Source material START

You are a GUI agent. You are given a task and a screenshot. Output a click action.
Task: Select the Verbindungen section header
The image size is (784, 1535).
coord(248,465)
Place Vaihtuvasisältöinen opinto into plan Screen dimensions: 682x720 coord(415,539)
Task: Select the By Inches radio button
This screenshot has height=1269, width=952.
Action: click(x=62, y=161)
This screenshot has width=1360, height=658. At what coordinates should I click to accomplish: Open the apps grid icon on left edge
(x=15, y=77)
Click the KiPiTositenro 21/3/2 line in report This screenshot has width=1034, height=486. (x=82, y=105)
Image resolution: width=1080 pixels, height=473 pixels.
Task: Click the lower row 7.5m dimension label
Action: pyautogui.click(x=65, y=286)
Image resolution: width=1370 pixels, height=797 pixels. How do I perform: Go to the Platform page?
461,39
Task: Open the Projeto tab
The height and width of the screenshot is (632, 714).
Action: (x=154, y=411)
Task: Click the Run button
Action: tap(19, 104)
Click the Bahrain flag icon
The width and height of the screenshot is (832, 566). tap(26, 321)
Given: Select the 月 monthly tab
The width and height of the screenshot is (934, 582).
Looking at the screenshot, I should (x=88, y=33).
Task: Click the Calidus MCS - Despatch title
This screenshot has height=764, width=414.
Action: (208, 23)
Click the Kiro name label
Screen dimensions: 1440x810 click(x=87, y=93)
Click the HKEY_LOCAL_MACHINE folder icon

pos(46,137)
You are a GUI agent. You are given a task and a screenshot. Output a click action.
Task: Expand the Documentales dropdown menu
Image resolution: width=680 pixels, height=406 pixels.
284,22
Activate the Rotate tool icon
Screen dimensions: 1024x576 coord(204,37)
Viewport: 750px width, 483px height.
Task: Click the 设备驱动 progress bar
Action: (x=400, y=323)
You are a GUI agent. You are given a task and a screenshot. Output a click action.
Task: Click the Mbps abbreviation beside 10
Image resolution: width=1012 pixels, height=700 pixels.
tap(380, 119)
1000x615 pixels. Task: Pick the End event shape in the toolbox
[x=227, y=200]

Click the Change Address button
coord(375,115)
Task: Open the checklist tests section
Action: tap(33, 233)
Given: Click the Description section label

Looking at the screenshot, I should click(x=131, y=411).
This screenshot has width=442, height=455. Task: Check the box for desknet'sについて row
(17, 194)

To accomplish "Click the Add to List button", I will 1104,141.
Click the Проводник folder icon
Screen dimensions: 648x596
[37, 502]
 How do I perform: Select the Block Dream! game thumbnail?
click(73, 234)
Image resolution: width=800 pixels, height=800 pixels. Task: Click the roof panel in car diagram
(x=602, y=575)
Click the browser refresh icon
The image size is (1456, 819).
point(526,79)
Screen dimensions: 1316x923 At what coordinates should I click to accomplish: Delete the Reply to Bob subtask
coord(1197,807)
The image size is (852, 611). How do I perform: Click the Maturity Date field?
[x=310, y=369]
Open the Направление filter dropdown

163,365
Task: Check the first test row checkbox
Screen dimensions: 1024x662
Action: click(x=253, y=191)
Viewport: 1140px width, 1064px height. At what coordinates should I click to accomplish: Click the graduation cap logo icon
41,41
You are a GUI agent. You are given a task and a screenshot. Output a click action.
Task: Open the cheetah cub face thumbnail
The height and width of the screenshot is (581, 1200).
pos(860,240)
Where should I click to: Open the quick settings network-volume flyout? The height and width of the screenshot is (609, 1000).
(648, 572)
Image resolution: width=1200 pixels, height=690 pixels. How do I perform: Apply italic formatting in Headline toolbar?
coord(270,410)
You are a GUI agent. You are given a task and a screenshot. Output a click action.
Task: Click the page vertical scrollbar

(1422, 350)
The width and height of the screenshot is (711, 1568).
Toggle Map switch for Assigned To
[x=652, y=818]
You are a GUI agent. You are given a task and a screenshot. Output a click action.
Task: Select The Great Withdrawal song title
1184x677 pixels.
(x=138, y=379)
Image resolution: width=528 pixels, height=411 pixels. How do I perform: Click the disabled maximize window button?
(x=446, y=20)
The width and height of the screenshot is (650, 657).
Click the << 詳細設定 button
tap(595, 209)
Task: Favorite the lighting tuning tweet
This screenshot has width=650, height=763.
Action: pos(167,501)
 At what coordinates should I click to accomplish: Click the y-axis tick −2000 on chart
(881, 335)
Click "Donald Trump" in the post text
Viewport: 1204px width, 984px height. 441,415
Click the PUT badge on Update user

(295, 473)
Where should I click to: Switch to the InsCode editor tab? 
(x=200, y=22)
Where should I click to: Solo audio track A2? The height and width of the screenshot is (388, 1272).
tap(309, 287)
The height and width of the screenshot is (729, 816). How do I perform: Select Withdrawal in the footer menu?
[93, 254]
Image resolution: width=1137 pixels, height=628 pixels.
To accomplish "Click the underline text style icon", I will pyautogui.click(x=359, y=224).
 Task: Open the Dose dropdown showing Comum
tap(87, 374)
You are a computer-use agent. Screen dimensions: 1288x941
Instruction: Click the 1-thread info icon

Source material END

**What you are asked to do**
Copy out every line of the records that the string "will" appears in.

**Solution to this task**
To accomplish "Click the Add to List button", I will 1104,141.
To accomplish "Click the underline text style icon", I will pyautogui.click(x=359, y=224).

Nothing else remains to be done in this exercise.